_INFORMATION PROVIDED_
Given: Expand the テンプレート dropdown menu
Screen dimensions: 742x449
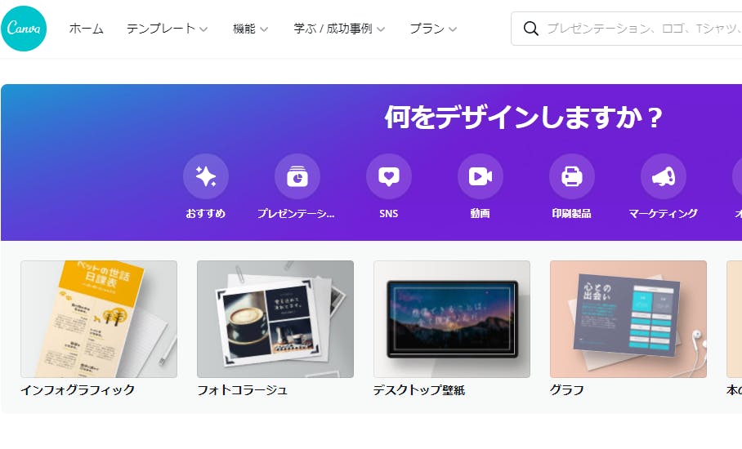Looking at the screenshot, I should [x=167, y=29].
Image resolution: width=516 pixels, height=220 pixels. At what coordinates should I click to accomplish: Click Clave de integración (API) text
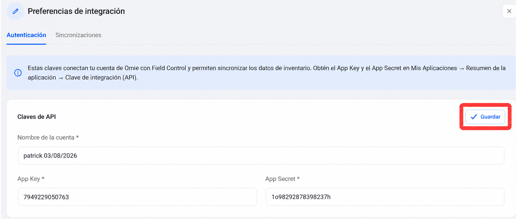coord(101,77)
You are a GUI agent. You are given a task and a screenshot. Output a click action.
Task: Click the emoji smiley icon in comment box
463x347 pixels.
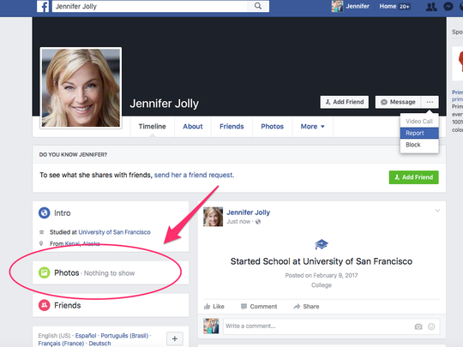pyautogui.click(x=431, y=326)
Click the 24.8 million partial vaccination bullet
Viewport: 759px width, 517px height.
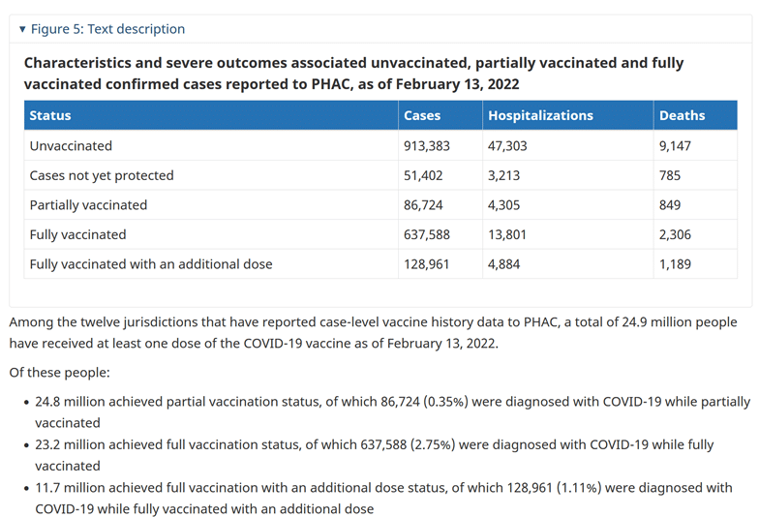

_WHAT YOU HAVE TO DO_
In your copy, include no pictures, but set down every record exactly.

_EXERCISE OUTPUT_
Given: Expand the テンプレート dropdown menu
Screen dimensions: 742x449
Looking at the screenshot, I should [x=167, y=29].
Image resolution: width=516 pixels, height=220 pixels. At what coordinates should I click to accomplish: Click Clave de integración (API) text
coord(101,77)
You are a GUI agent. You are given a task and a screenshot. Output a click action.
Task: Click the emoji smiley icon in comment box
463x347 pixels.
pyautogui.click(x=431, y=326)
Click the 24.8 million partial vaccination bullet
Viewport: 759px width, 517px height.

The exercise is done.